PAGE EXCERPT.
Because of the threat of another large quake no one was housed in the second story of the house. Now I had slept upstairs one night and it didn't bother me. I think because at last I had connected with the Wesleyan team and being the fifth night exhaustion made sleeping easier. Also I didn't have time to think about it.
Now after close to 4 weeks of caring for many injuries from bricks, having tried to find advice on how to best protect one's self during a earthquake in a brick building and finding nothing, having our kids along the story was different. I honestly don't know when/if I'll be able to sleep comfortably under a cement or brick roof again.
Thankfully a tent on the top of the little back house with two air mattresses fit our family just right. Climbing the ladder in the rain barefooted [seemed safer than plastic sandals] tested nerves a little. My nice personal easily accessible bathroom at home never looked so good.
The weeks in a hot or wet tent on a thin mattress with ants may not be something I'll ever ask to experience again. But at the same time we it reminded us to pray for the hundreds of thousands around us who had NO home to return to. Who slept nightly on dirt under a bit of sheet or tin. Many had no money or food and no idea where or when the next mouthful of food would come.
Eating MRE's taught us to be thankful for our food, for what our military goes though for us and again reminded us to pray for those with no food.
While we could look forward to comfortable beds, food in the cupboards, running water, a roof, a floor, electricity. Many clung to small bits of hope that help would come soon. Thankfully many clung or turned to the Lord in the midst of their troubles.
Recently a missionary in Port who held a large evangelistic crusade in Port around the holidays reported that he personally knows of 10,000 commitments to the Lord in the 4 months following the quake. The Lord has not forgotten Haiti. He is at work!!

DATASET ROWS.
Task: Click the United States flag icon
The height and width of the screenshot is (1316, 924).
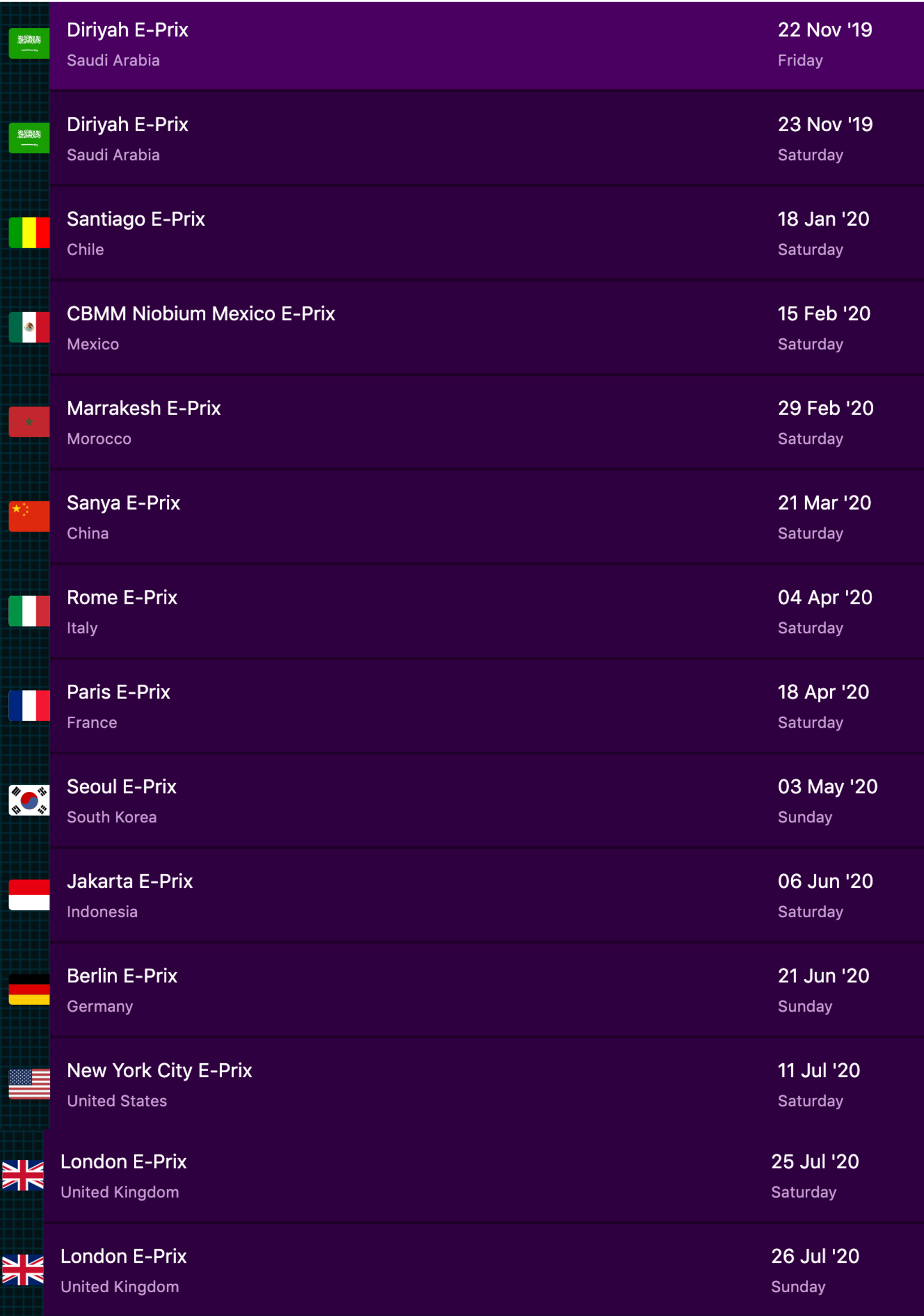Action: coord(29,1084)
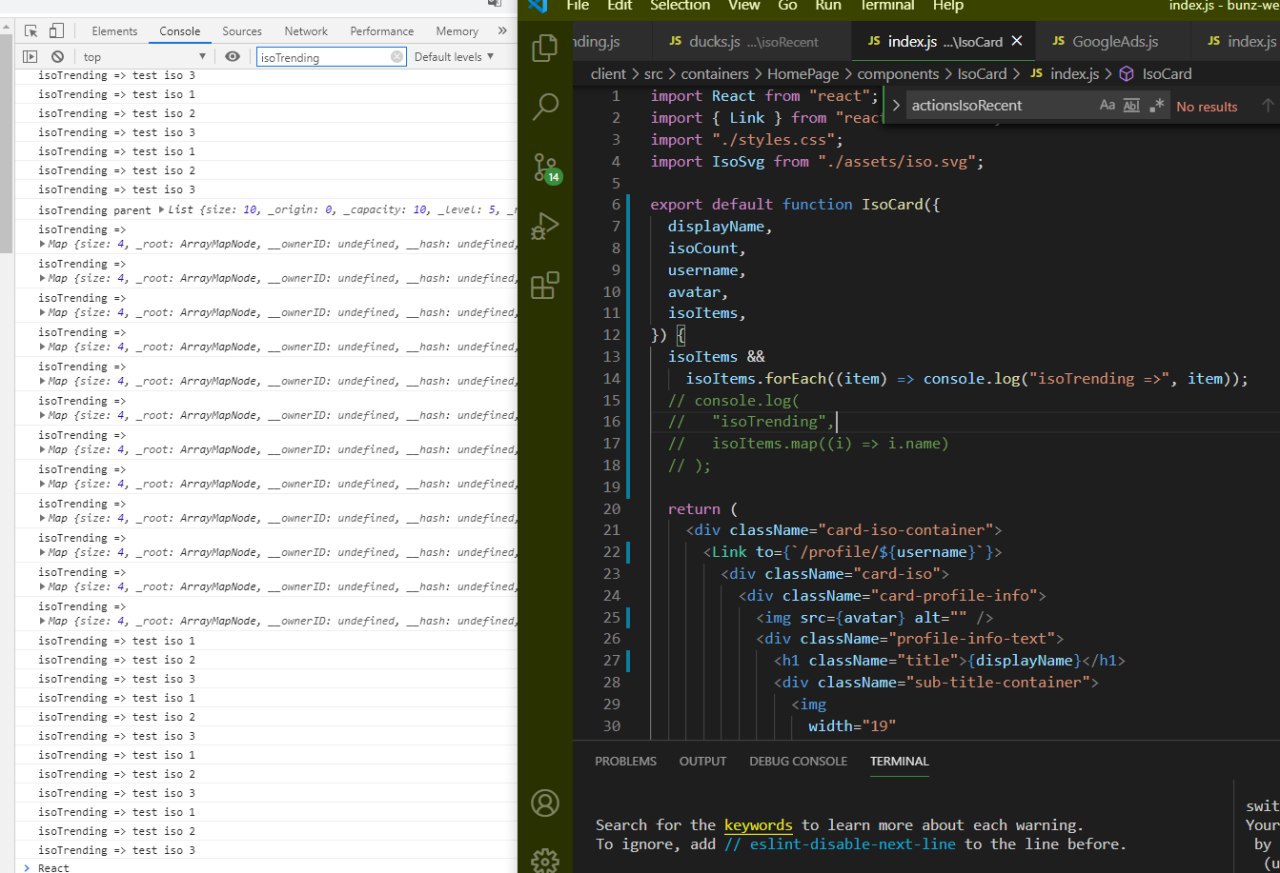Click the isoTrending console filter field
This screenshot has height=873, width=1280.
coord(322,57)
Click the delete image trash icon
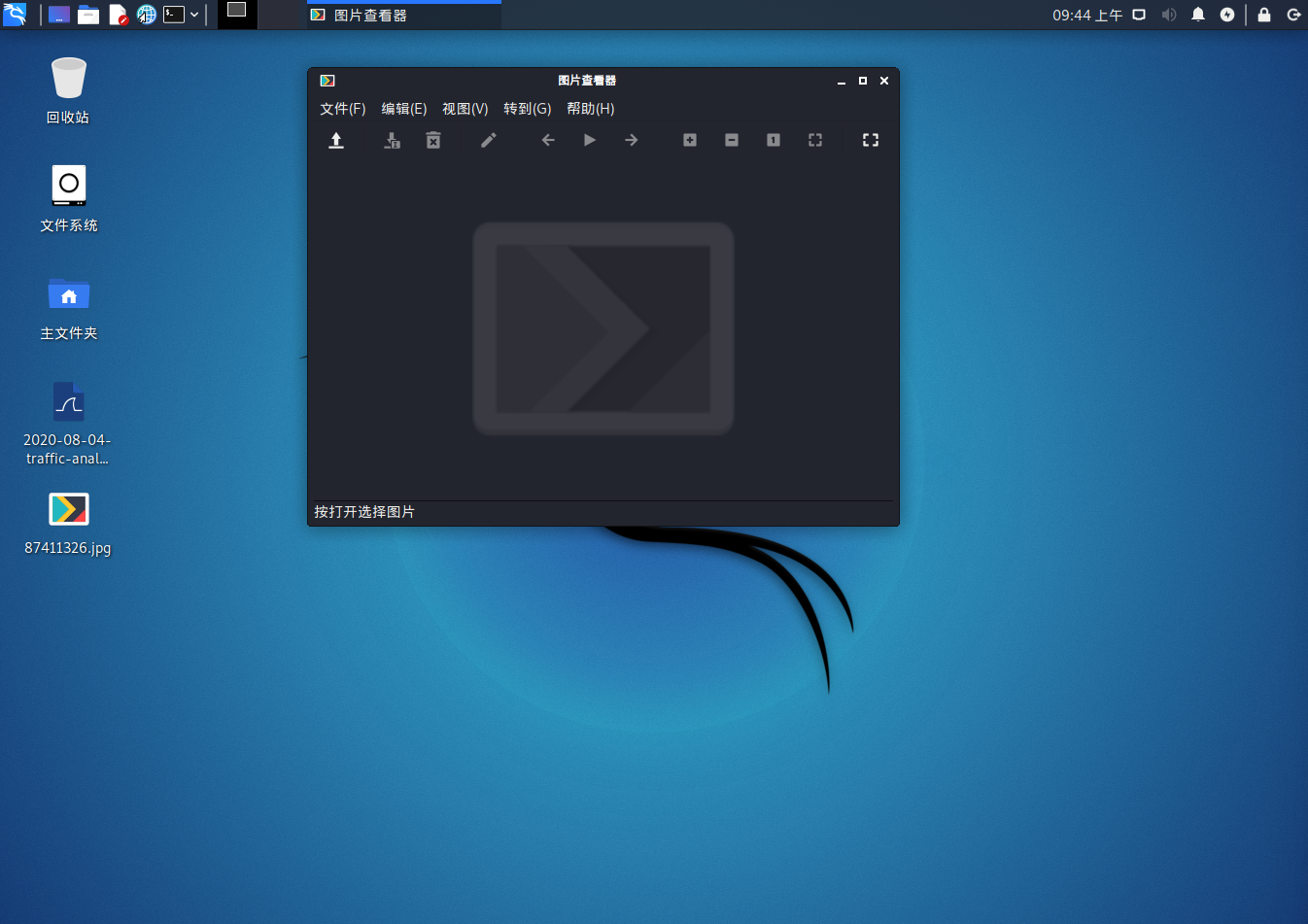Screen dimensions: 1308x924 (433, 141)
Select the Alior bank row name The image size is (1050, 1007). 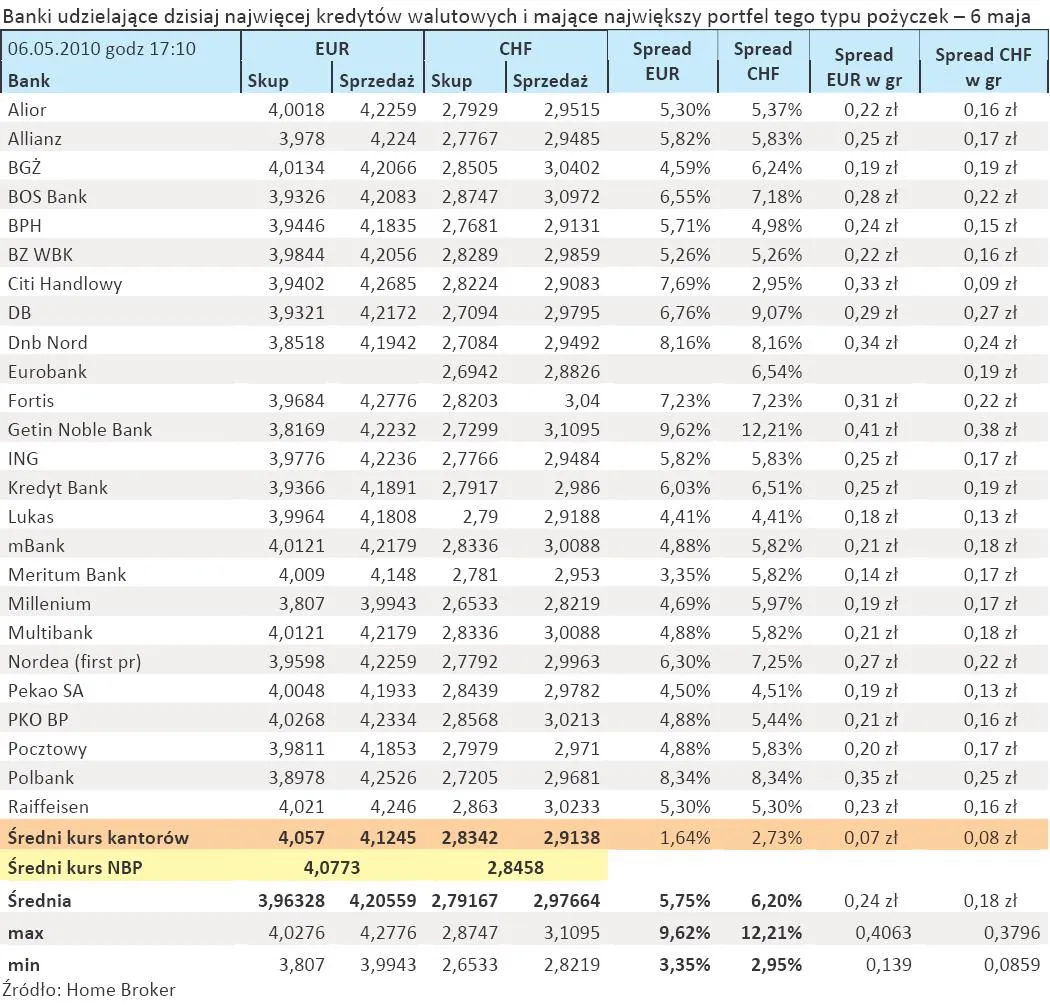(27, 110)
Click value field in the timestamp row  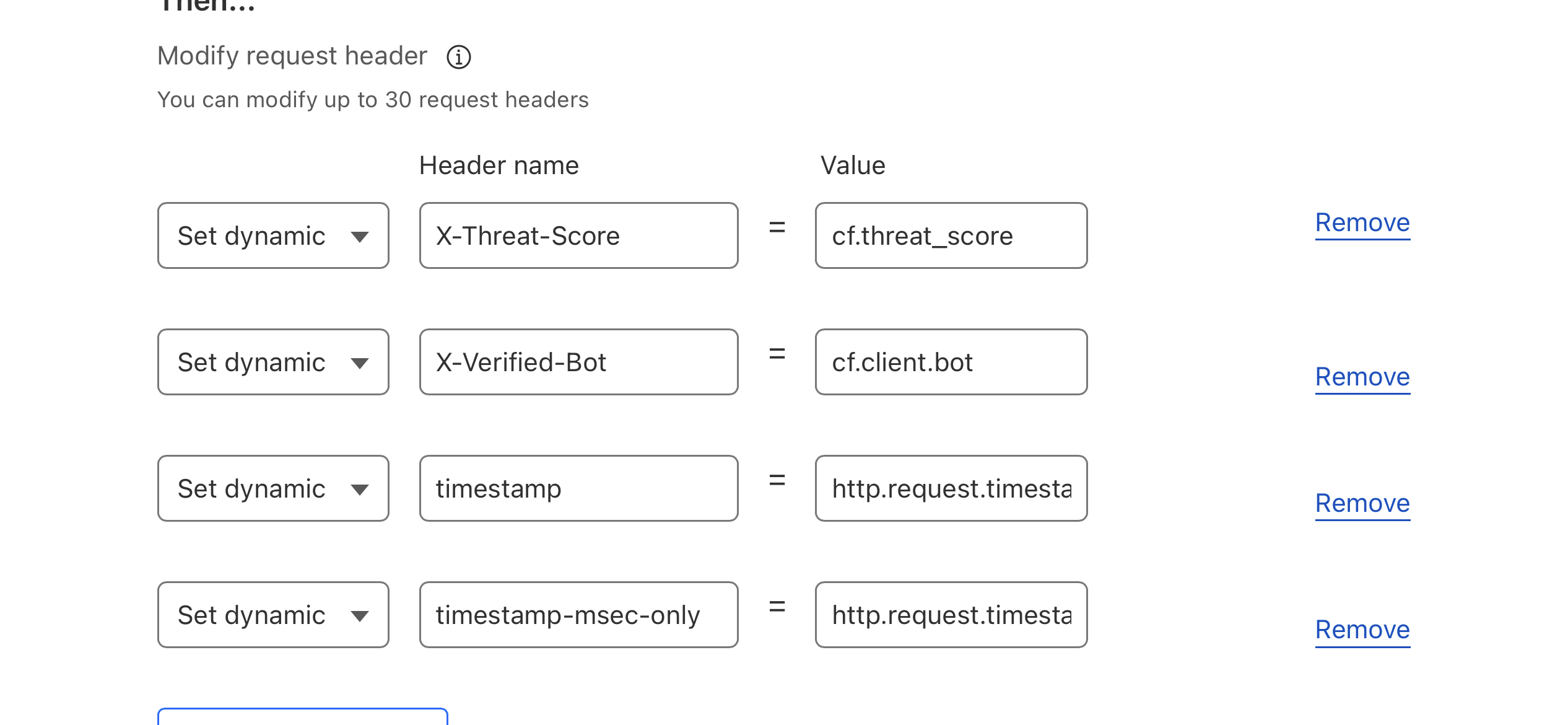tap(951, 488)
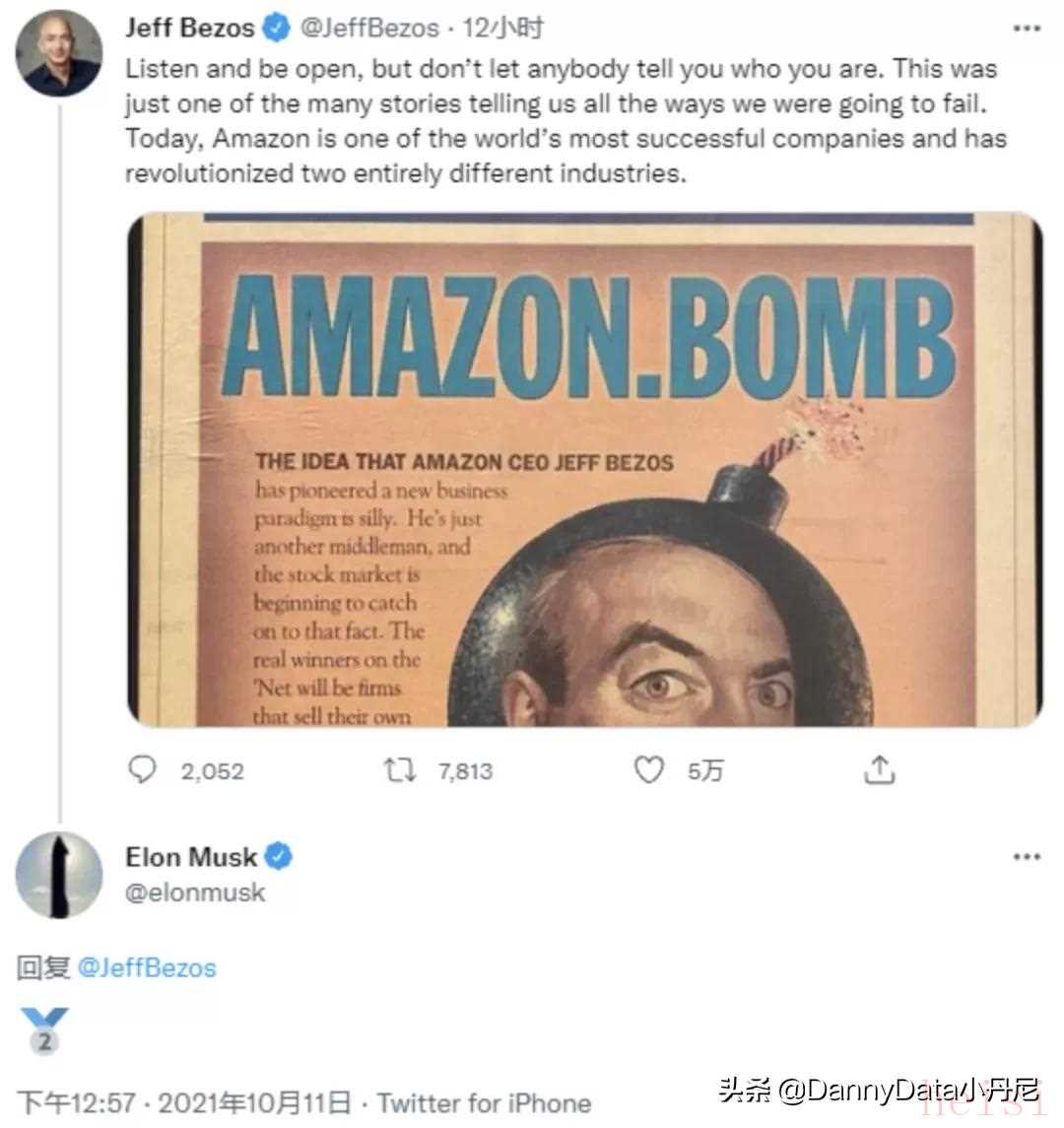Screen dimensions: 1064x1128
Task: Click the Twitter for iPhone source link
Action: coord(484,1102)
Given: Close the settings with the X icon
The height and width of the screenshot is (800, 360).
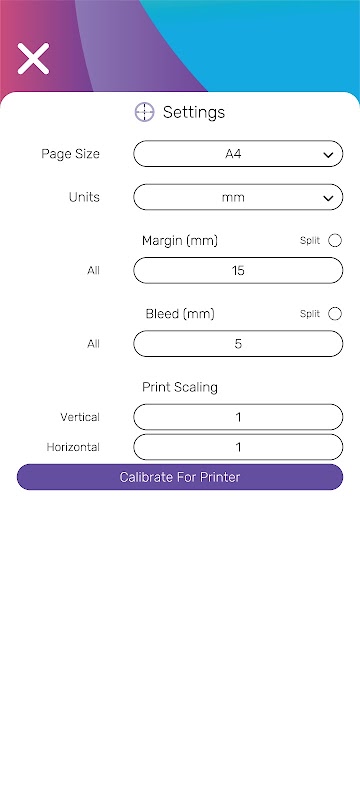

JOB 1. Quote the passage from the Haiti earthquake account that begins at the words "Thankfully a tent" and stops after "food would come.".
JOB 2. Sum up the Haiti earthquake account in two sentences.

TASK ANSWER 1.
Thankfully a tent on the top of the little back house with two air mattresses fit our family just right. Climbing the ladder in the rain barefooted [seemed safer than plastic sandals] tested nerves a little. My nice personal easily accessible bathroom at home never looked so good.
The weeks in a hot or wet tent on a thin mattress with ants may not be something I'll ever ask to experience again. But at the same time we it reminded us to pray for the hundreds of thousands around us who had NO home to return to. Who slept nightly on dirt under a bit of sheet or tin. Many had no money or food and no idea where or when the next mouthful of food would come.

TASK ANSWER 2. After weeks of treating injuries from bricks, the writer's family slept in a tent on top of a little back house, and the hot or wet tent and the MREs reminded them to pray for the hundreds of thousands around them who had no home or food. A missionary in Port reported knowing of 10,000 commitments to the Lord in the four months after the quake, which the writer takes as a sign that the Lord has not forgotten Haiti.